The tool aims to take a series of .txt files generated from the ebpf-extractor tool and reassemble everything back into an object file.
- gcc ebpf_reconstructor.c -o prog libbpf/src/libbpf.a -lelf -lz
- ./prog <original.o> <prog_1.txt> ... <prog_n.txt>
When ebpf-extractor is applied to an eBPF object file, it produces a separate set of files (including .txt) for each of its programs. These files are then fed into K2, where the number of instructions post-optimization is <= the original number of instructions. If the number of instructions is smaller, it is nontrivial to get back the original object file with fewer instructions, as both the eBPF instructions use local offsets and the ELF object file sections do as well. This tool is one attempt at fixing these issues: for each prog_i that is <= the original number of instructions, the ith prog in the original object file is recreated in high-level C, and instructions in prog_i are inserted as inline ebpf assembly. Then, one can simply invoke clang to re-build the object file that should hopefully still remain equivalent even with the reduced instruction count.
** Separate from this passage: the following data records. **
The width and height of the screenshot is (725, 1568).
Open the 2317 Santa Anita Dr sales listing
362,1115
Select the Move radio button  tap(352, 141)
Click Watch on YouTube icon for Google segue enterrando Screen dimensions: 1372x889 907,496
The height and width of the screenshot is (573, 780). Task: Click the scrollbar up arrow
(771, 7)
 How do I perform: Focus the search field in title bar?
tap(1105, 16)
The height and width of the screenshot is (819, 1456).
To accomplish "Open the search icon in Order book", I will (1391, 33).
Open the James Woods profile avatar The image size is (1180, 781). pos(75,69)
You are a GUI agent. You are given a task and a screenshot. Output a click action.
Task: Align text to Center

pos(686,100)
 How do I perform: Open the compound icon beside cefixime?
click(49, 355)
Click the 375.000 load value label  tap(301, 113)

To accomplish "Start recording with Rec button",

To test if the object file is in fact equivalent, one can (a) see if it loads after passing the verifier and (b) can run an eBPF equivalence checker.
However, the current approach implemented in the code is flawed and may not perfectly reproduce the original object file. For example, maps are not currently declared, as recreating them requires knowledge of custom structs, etc. that are no longer "available" to us through our decompilation method. However, if the code has NO maps, then this reassembling tool will be able to work.
- there is a file called notes.txt provided in this project that outlines our current approach (1) while also discussing approaches 2 and 3.